212. — DE MADAME DE SÉVIGNÉ À MADAME ET À MONSIEUR DE GRIGNAN.
Aux Rochers, dimanche 18e octobre.

L’envie que vous avez d’envoyer ma première lettre à quelqu’un, afin qu’elle ne soit pas perdue, m’a fait rire, et souvenir d’une Bretonne qui vouloit avoir un factum qui m’avoit fait gagner un procès, pour gagner le sien aussi.

Vous voilà donc à Lambesc, ma fille ; mais vous êtes grosse jusqu’au menton.
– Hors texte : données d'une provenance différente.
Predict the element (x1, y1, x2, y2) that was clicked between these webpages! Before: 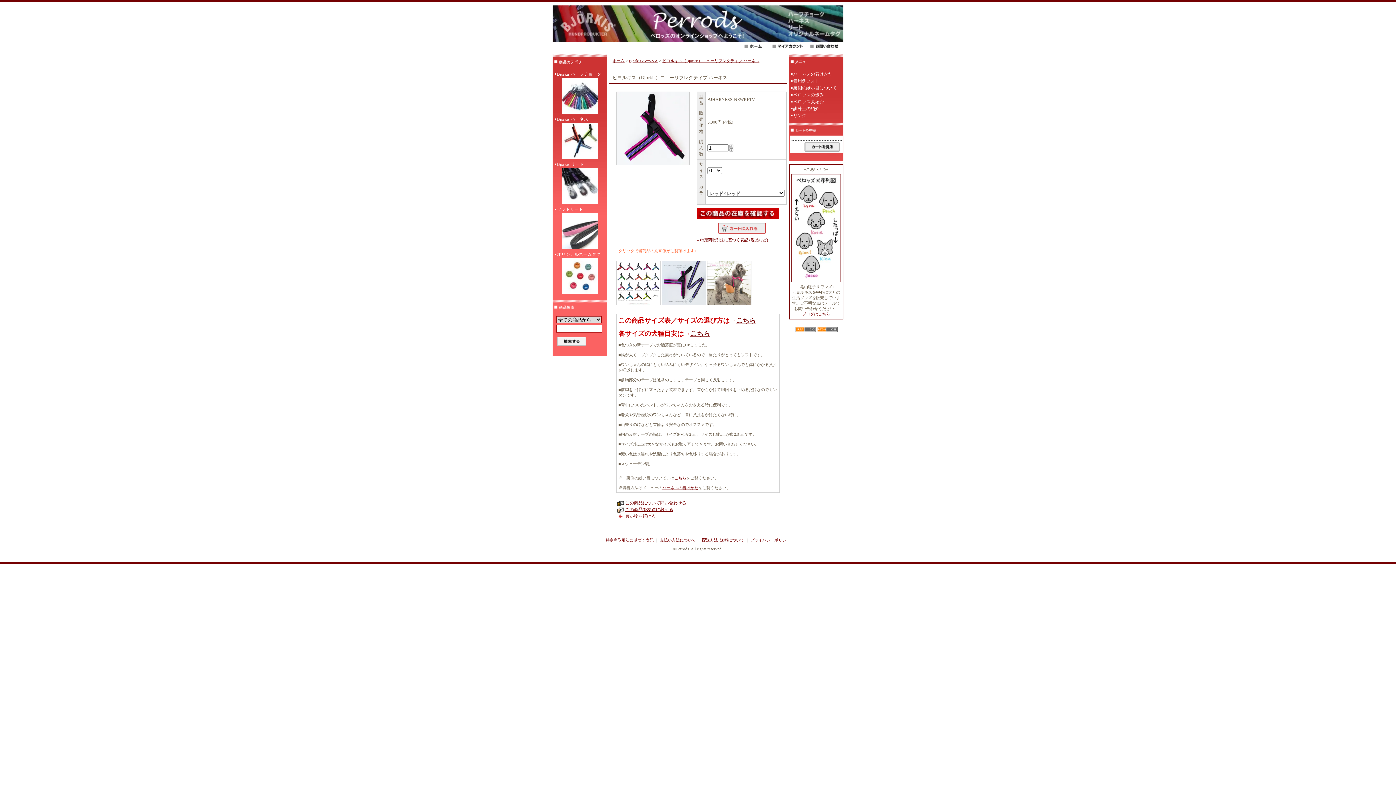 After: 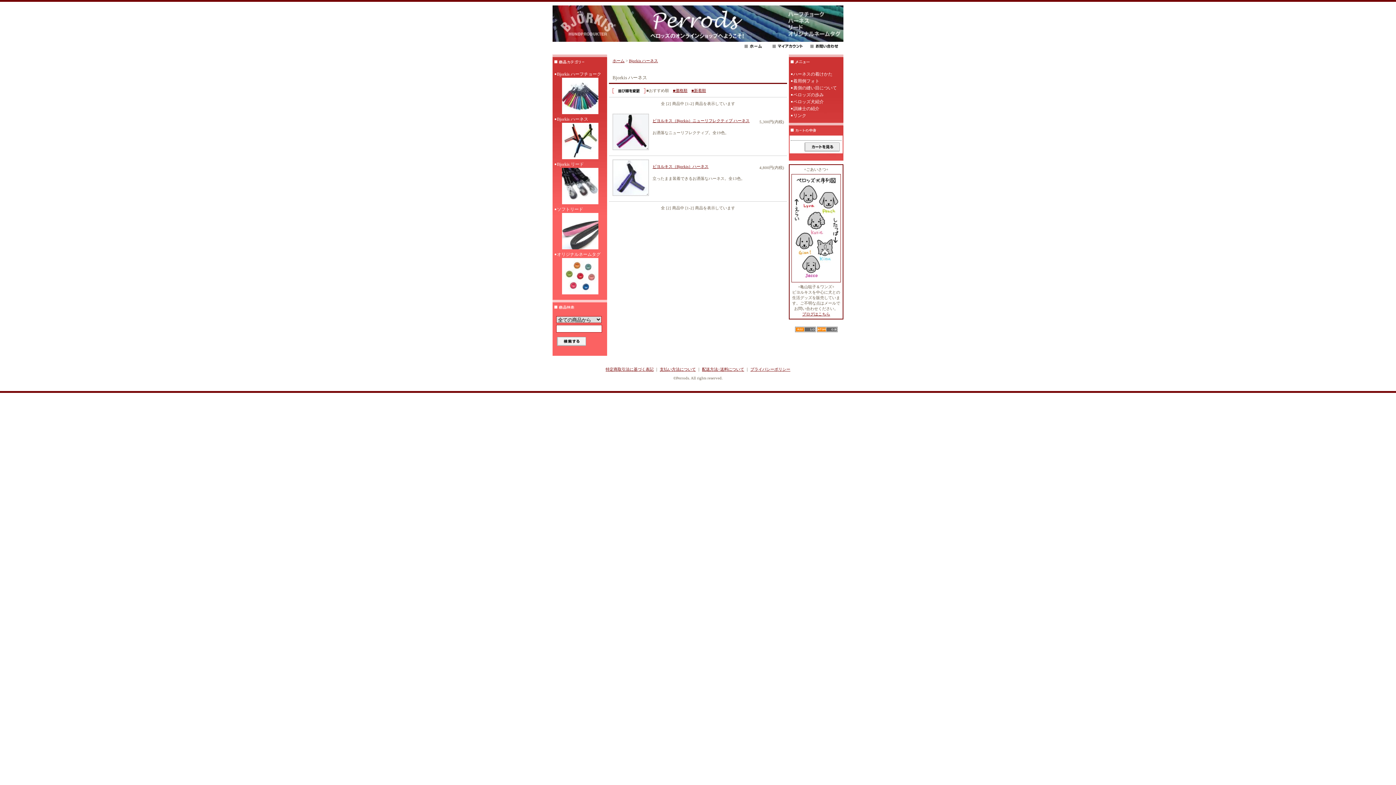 Action: bbox: (625, 513, 656, 518) label: 買い物を続けるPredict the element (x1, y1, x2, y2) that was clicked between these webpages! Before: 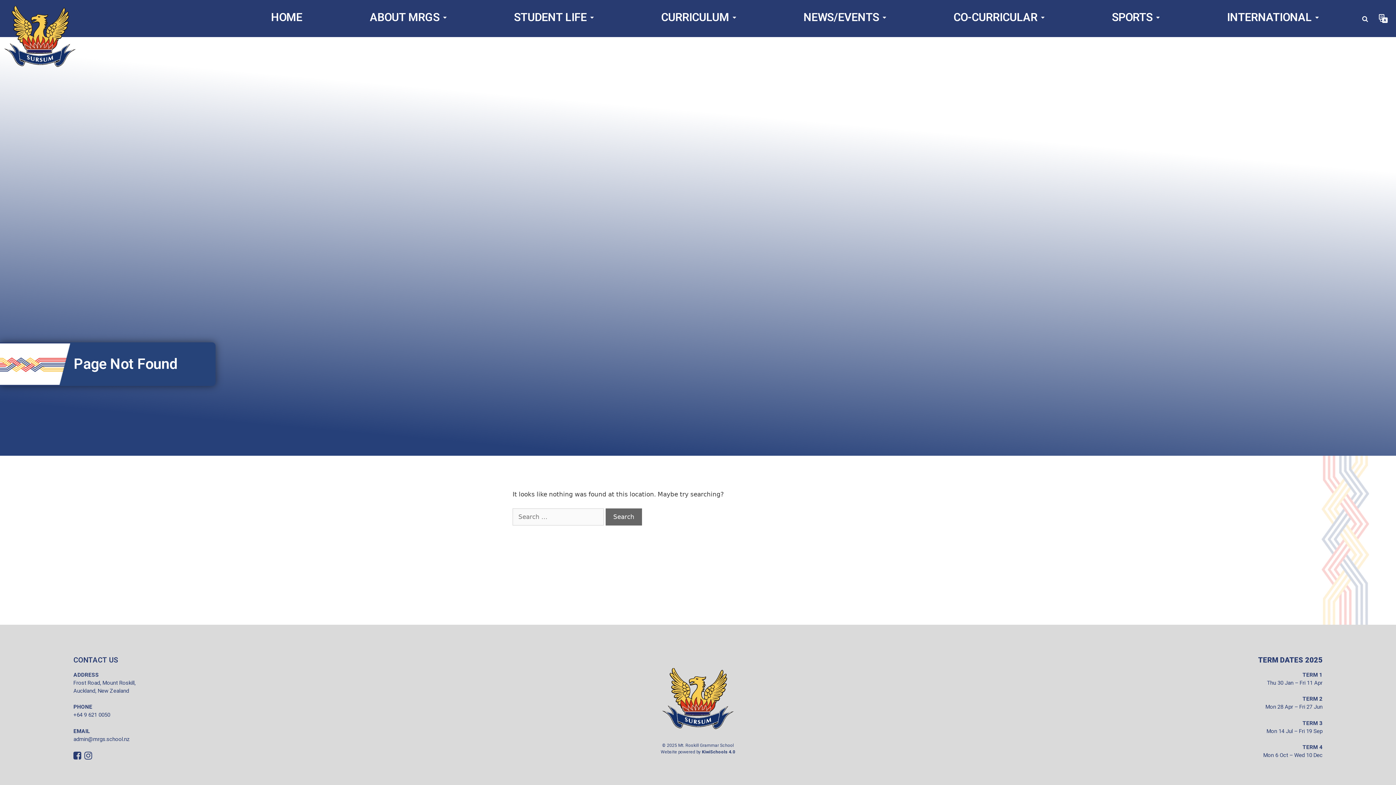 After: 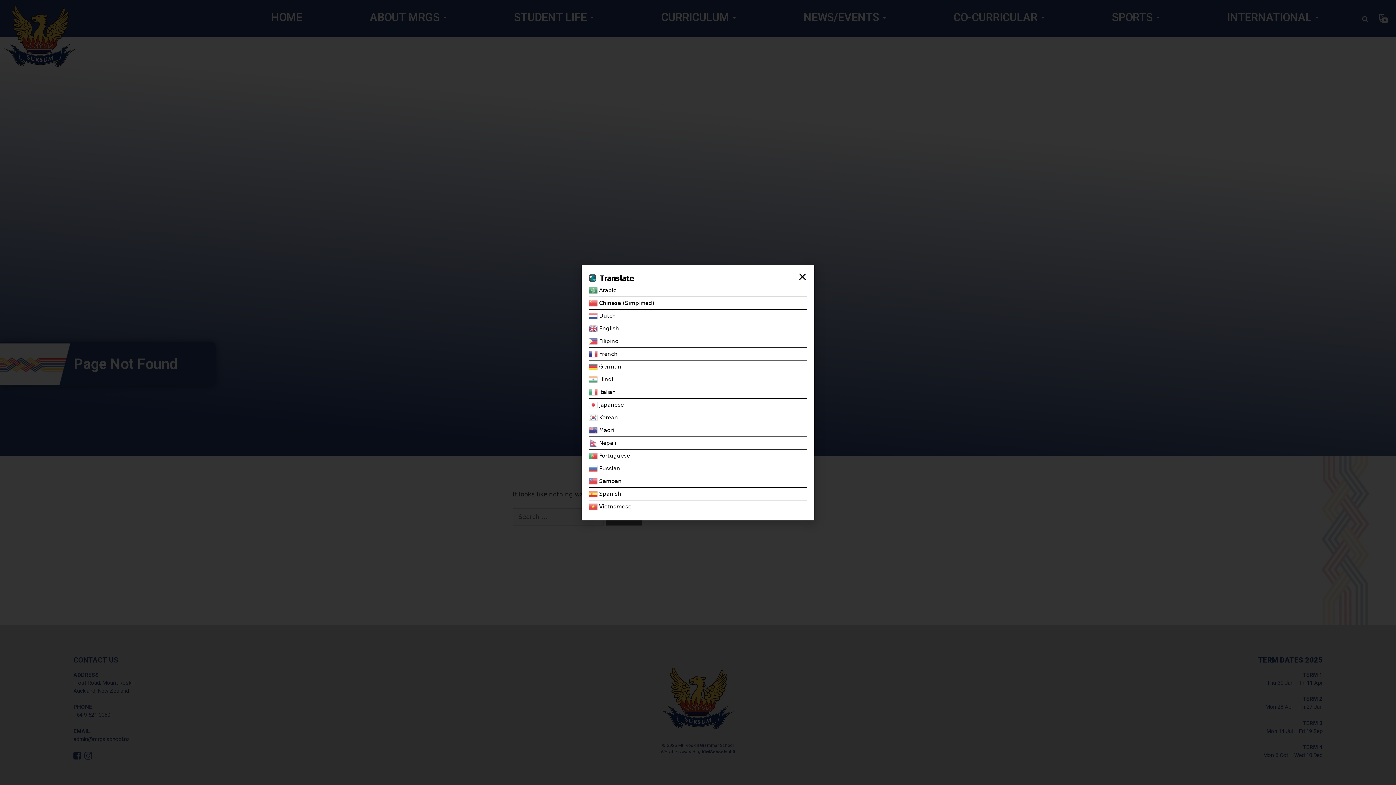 Action: bbox: (1378, 13, 1389, 24)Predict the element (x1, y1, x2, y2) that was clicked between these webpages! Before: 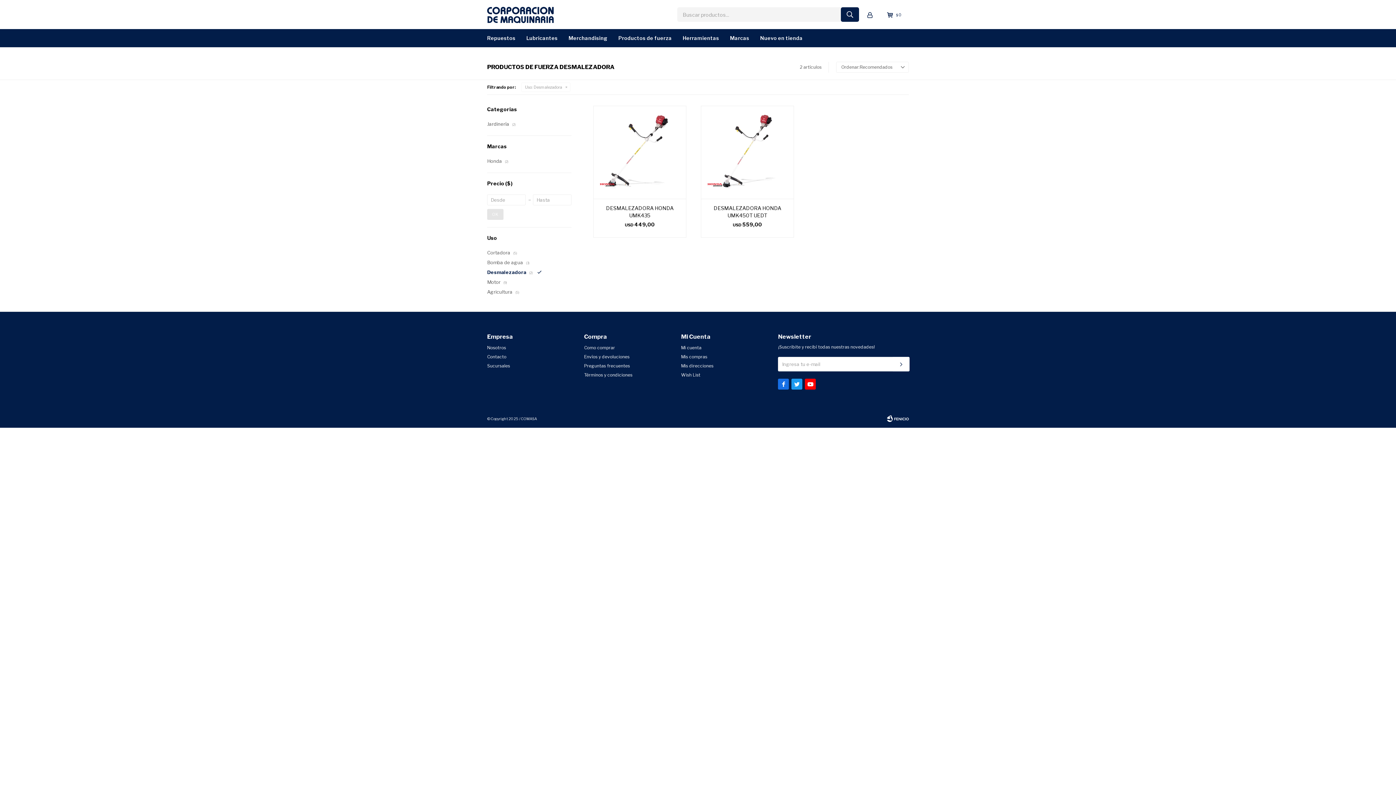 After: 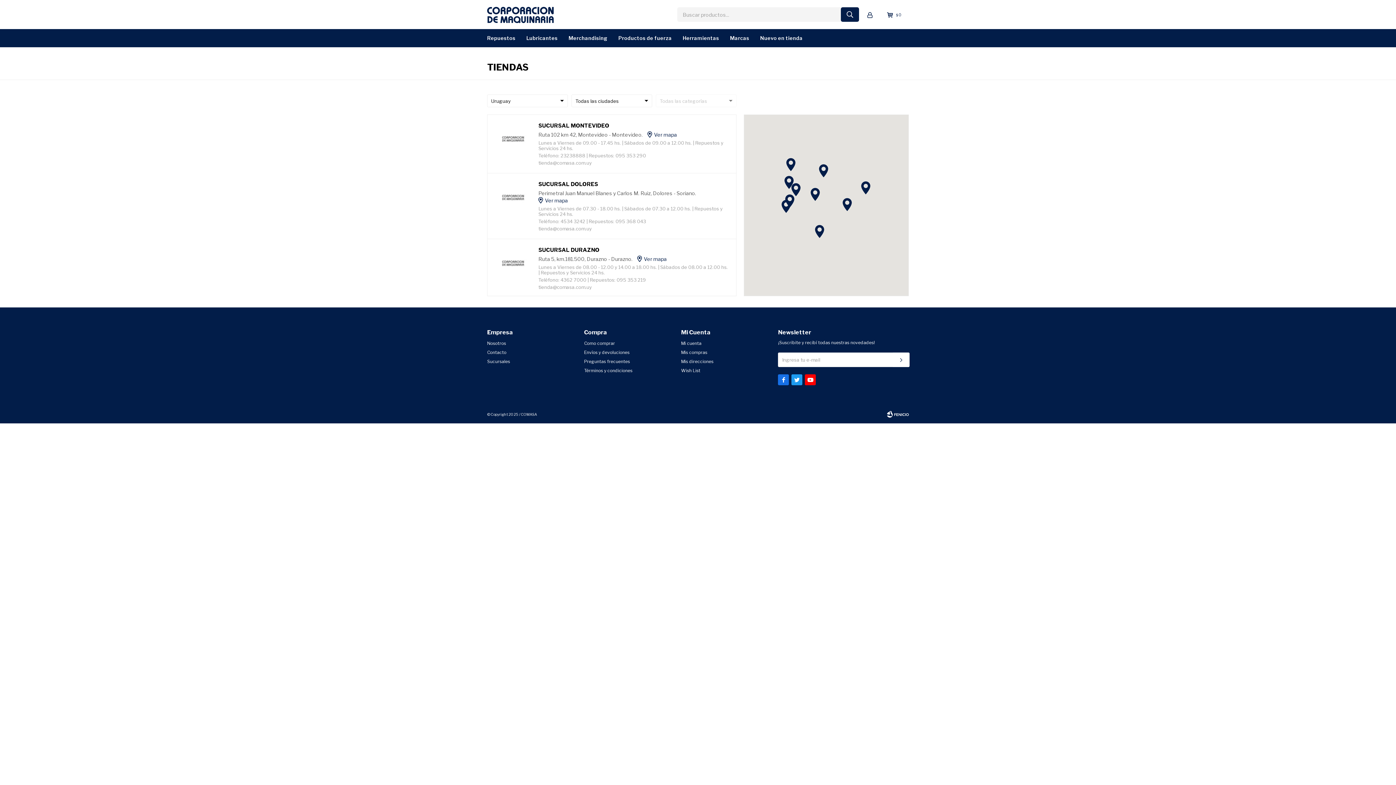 Action: bbox: (487, 363, 510, 368) label: Sucursales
La mode de votre pays me fait peur. Quoi ! ce n’est donc rien que de ne faire qu’un enfant ; une fille n’oseroit s’en plaindre, et les dames en font ordinairement deux ou trois. Je n’aime point cette grosseur excessive ; tout au moins cela vous donne de cruelles incommodités.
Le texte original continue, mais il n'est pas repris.